Artificial intelligence has created an authorship problem that institutions are still struggling to solve.
This week, that conversation took an important turn.
Anthropic has announced plans to introduce invisible watermarking in Claude-generated text, creating a mechanism to help identify AI-generated content. The watermark is intended to work by subtly patterning the words and phrases produced by the model rather than by a visible label attached to the text. The move comes as AI companies face increasing pressure, including transparency requirements emerging from the European Union’s AI regulatory framework, to make AI-generated content more identifiable.
On the surface, this seems like a positive development. And in many ways, it is.
As generative AI becomes embedded in education, business, research, communication, and professional decision-making, transparency matters. We should be able to have meaningful conversations about when artificial intelligence has contributed to something we read, evaluate, approve, or act upon. But there is a much bigger question hiding behind the excitement around watermarking: Does detecting AI involvement actually tell us whether AI was used responsibly? I do not believe it does!

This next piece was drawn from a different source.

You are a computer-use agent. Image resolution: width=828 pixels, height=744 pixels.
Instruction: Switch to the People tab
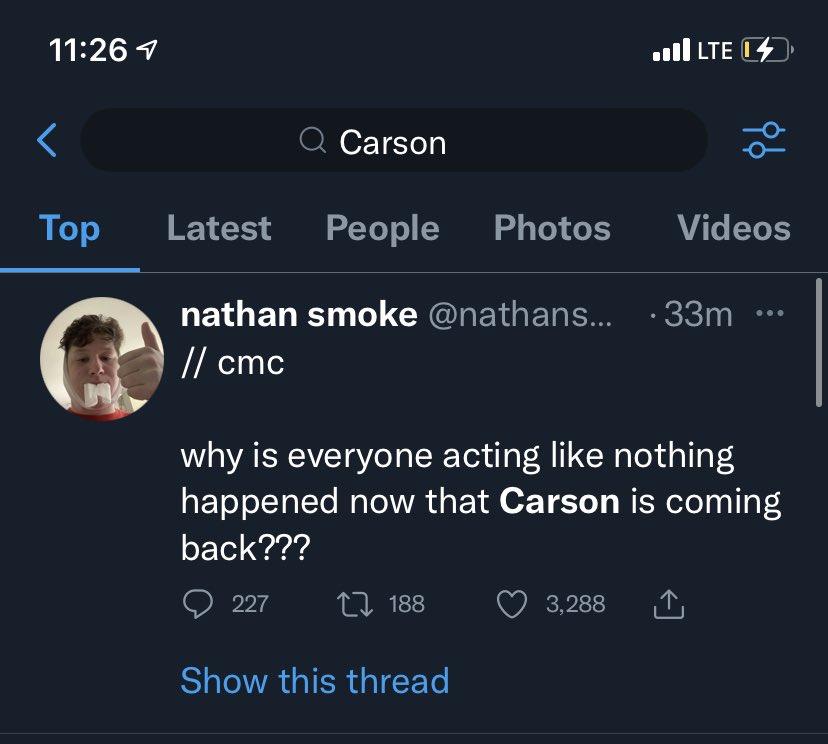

This distinction matters because we are rapidly approaching a point at which AI assistance and human authorship will become increasingly difficult to distinguish. Consider a professional who writes an entire report independently and then asks Claude to improve its clarity. Consider a professor who develops an original lecture but asks AI to refine several sentences. Consider a student who uses AI to understand a difficult concept, drafts an answer independently, and then asks the system for feedback, or consider an executive who asks AI to summarize information before independently reviewing the original evidence and making a decision.
In each scenario, AI was involved.
But was AI the author? This is a much more complicated question.
This is why I support the principle behind AI watermarking while remaining cautious about how we interpret what a watermark actually proves. Transparency is valuable. Transparency can tell us that artificial intelligence may have played a role in producing or transforming content.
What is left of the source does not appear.